> What the exercise asks:
Your task is to retype, exactly and without pictures, the line holding "Where should I click to: Select 北京" and each line that follows it to the end of the entries.

> Data extracts:

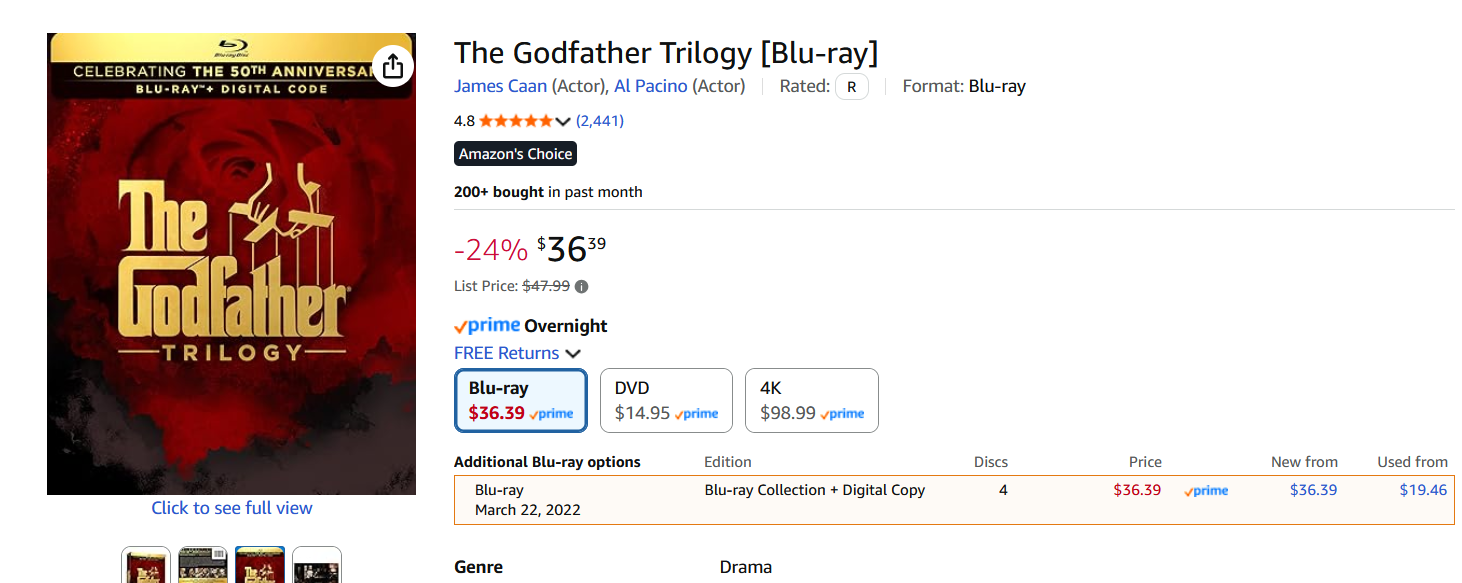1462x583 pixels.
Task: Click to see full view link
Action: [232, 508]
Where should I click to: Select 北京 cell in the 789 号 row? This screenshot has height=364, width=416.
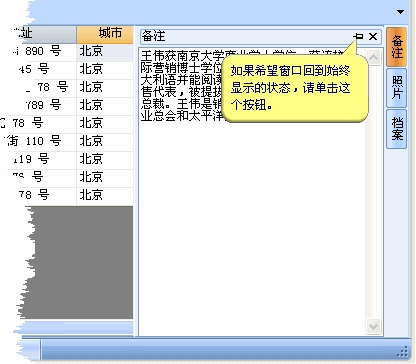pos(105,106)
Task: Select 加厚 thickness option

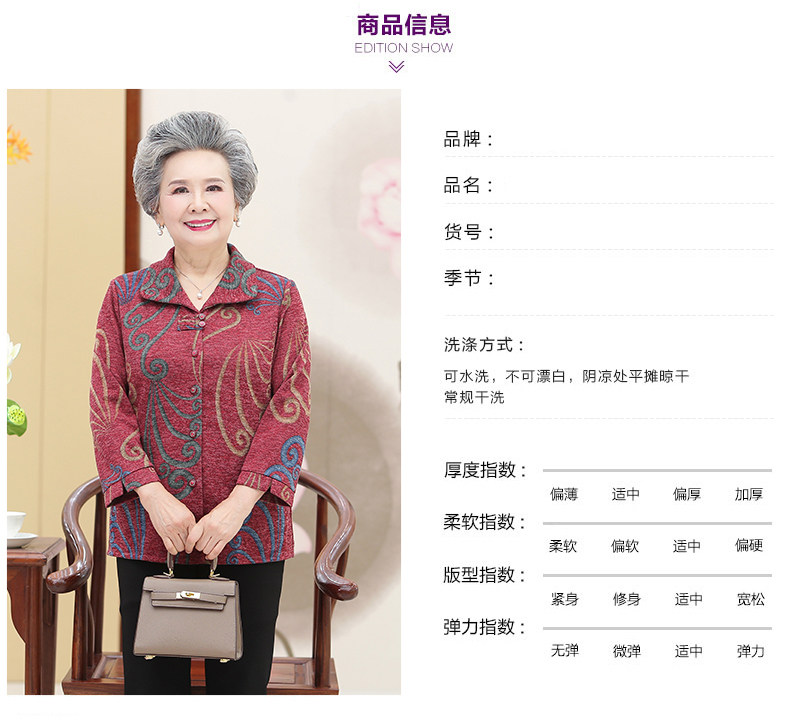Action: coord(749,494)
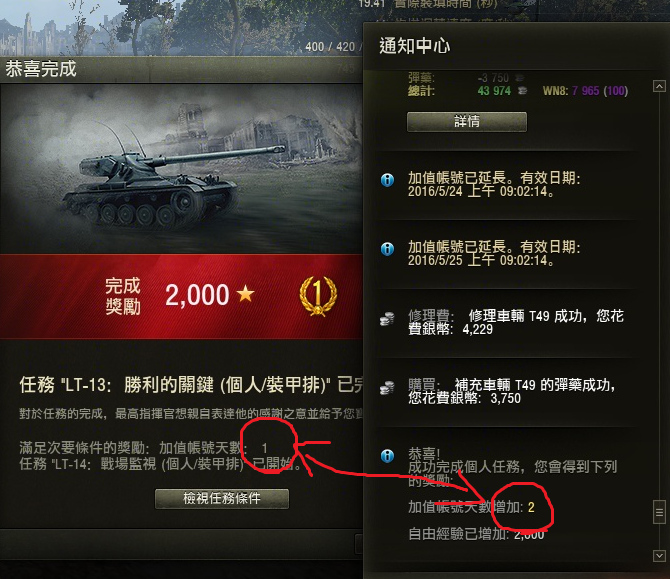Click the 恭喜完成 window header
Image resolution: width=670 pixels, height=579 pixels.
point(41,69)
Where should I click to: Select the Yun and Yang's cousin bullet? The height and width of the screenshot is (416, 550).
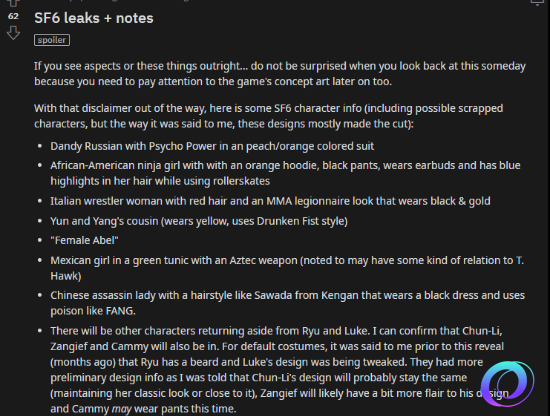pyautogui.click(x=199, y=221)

> Response below:
Where should I click to: Select 北京 cell in the 789 号 row? This screenshot has height=364, width=416.
pos(105,106)
Task: Select 加厚 thickness option

Action: coord(749,494)
Click the 恭喜完成 window header
Image resolution: width=670 pixels, height=579 pixels.
point(41,69)
Where should I click to: Select the Yun and Yang's cousin bullet? The height and width of the screenshot is (416, 550).
pyautogui.click(x=199, y=221)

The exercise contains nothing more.